Ações bem-sucedidas ultrapassam as fronteiras do Rio de Janeiro

Operação Lei Seca, UPPs e UPAs são iniciativas de sucesso replicadas por outros estados do Brasil
 

Programas de sucesso do Estado estão cada vez mais cruzando as fronteiras do Rio de Janeiro. Iniciativas como as Unidades de Pronto Atendimento (UPAs), Unidades de Polícia Pacificadora (UPPs) e Operação Lei Seca (OLS) servem de inspiração para ações em outros estados e até no exterior.

 

Com a marca de 33 UPPs no estado, que beneficiam mais de 1,5 milhão de pessoas, a fórmula da paz inspirou iniciativas no Maranhão, Paraná e Bahia, e também no Panamá, na América Central. A Polícia Militar fluminense atua diretamente na instalação de Unidades Preventivas Comunitárias (UPCs) no exterior.

 

“Já foram inauguradas duas UPCs no Panamá: uma no Curundu e outra no Chorillo. O principal aspecto é levar a importância da proximidade do policial com a comunidade”, explicou o coronel Gilbert de Carvalho, coordenador de ensino das UPPs.

 

Para a primeira unidade do Panamá, a PM do Rio fez a capacitação de 200 policiais e agentes. Para a segunda, inaugurada em junho, mais de 240 homens foram qualificados. Segundo o coronel Gilbert, o acompanhamento das ações no país é feito periodicamente.

 

Projeto pioneiro na área de Saúde, as UPAs também são um exemplo de êxito. Com mais de 17 milhões de atendimentos em todo o Rio de Janeiro, o programa já foi replicado por estados como Rio Grande do Sul, Bahia, São Paulo, Pernambuco, Minas Gerais, Santa Catarina e Ceará. Para além das fronteiras brasileiras, a Argentina adotou a filosofia.

 

Acompanhamos as visitas e apresentamos os resultados nas unidades em diversos bairros. É importante que se perceba que o modelo é padronizado – disse a subsecretária de Unidades Próprias da Secretaria de Saúde, Ana Lúcia Eiras.

 

Ações constantes inspiram governos estaduais

 

Há quatro anos nas ruas do Rio, a Operação Lei Seca já serviu de exemplo para 18 estados.

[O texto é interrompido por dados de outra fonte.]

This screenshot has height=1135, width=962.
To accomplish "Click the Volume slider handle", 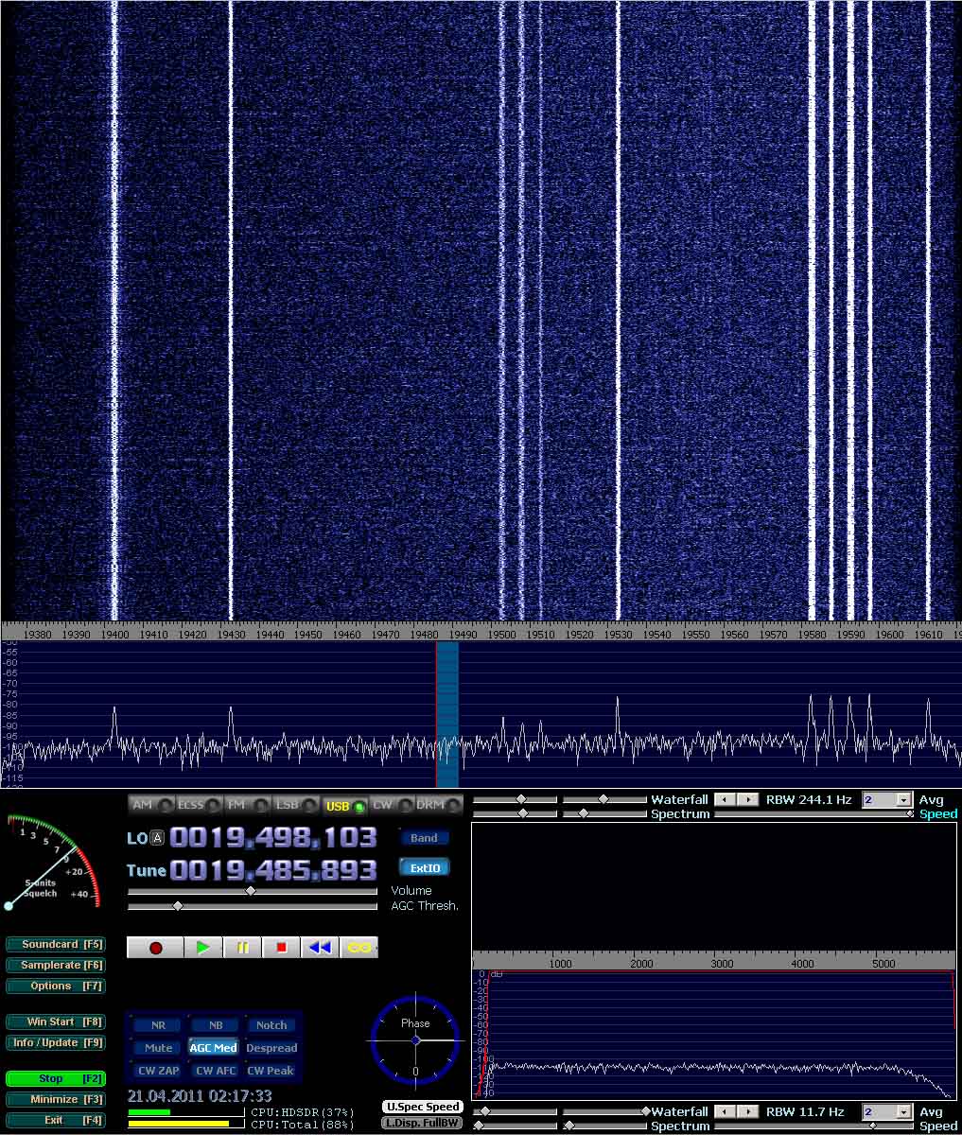I will tap(251, 890).
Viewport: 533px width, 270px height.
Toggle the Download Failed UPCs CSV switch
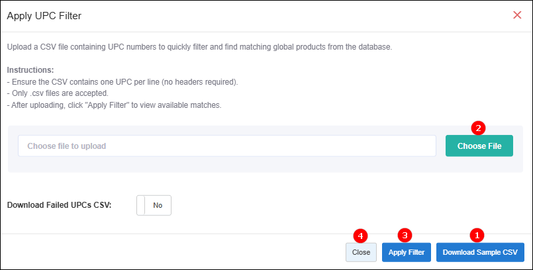154,205
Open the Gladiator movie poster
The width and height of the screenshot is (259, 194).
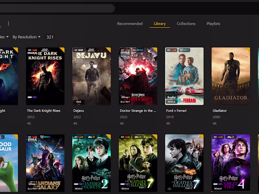(x=231, y=76)
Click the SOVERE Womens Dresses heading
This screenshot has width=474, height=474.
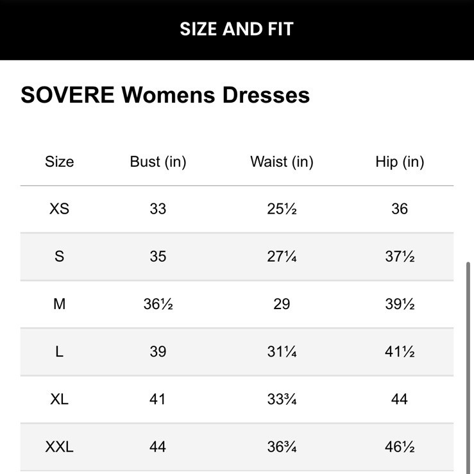pyautogui.click(x=165, y=95)
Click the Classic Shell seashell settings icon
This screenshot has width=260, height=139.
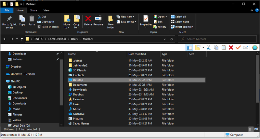click(255, 48)
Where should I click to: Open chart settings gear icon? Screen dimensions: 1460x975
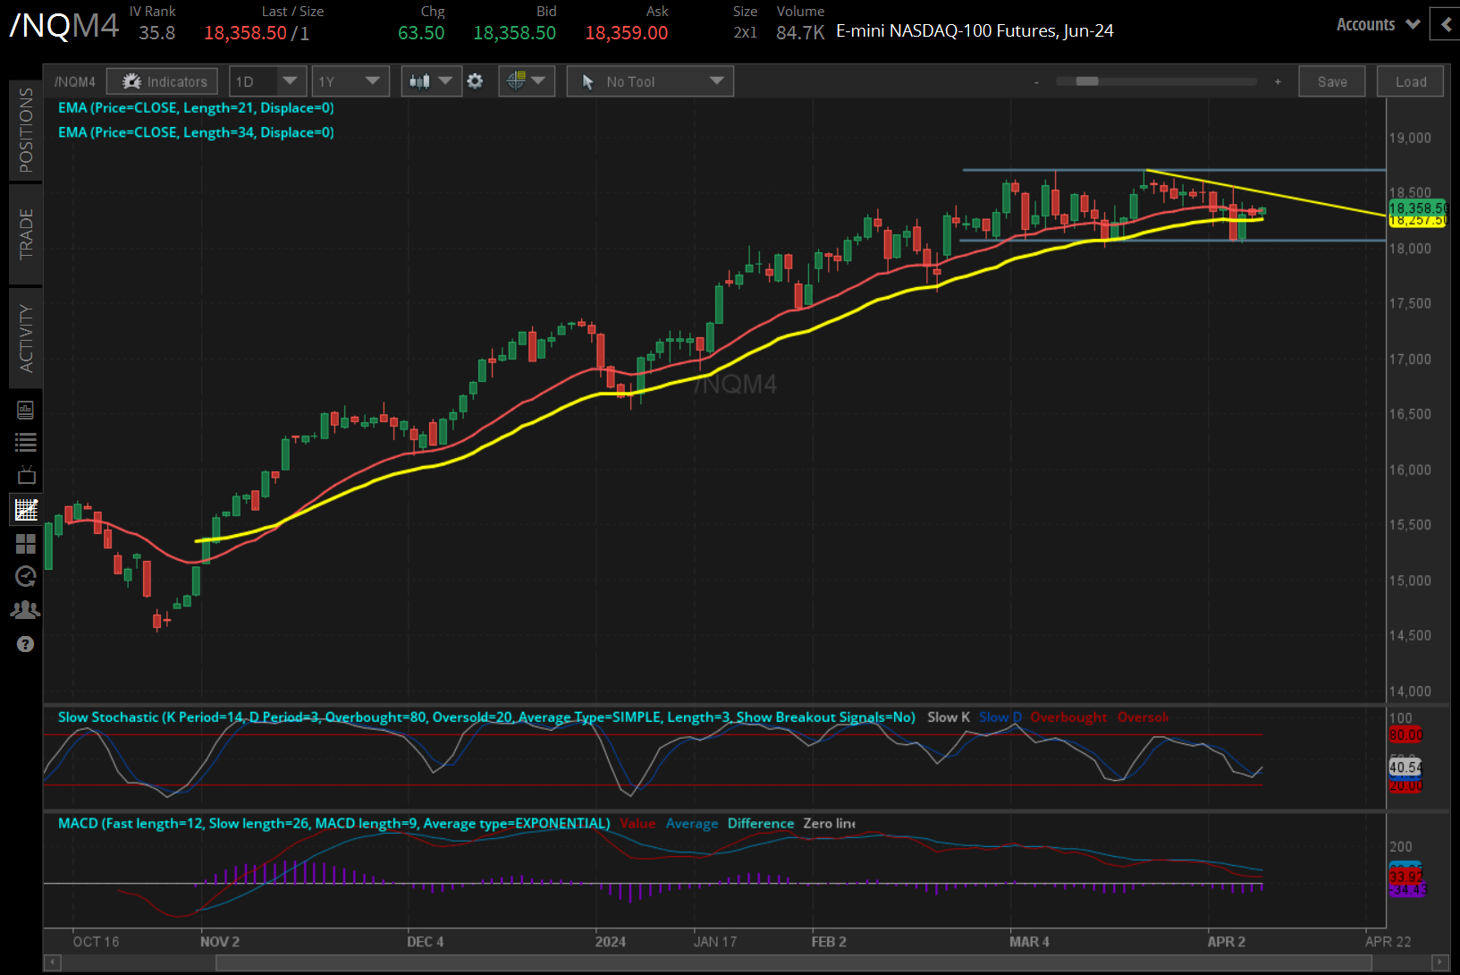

Desde 2011, comitivas participam de encontros, assistem a palestras e acompanham as blitzes com o objetivo de aprender os aspectos operacionais, administrativos e logísticos da OLS. Coordenador da Operação Lei Seca, o major Marco Andrade destaca que a atuação diária é um dos aspectos que mais chamam a atenção de outros governos.

 

A forma como o nosso governo encarou o problema é muito importante. Em outros estados são feitas blitzes isoladas da polícia ou do Detran. Aqui, há a integração. Também investimos na prevenção e na continuidade das ações nas ruas – disse o major.

 

De acordo com o coordenador, do início da OLS para os dias atuais, houve uma redução de 40% no número de motoristas abordados nas blitzes sob efeito de álcool.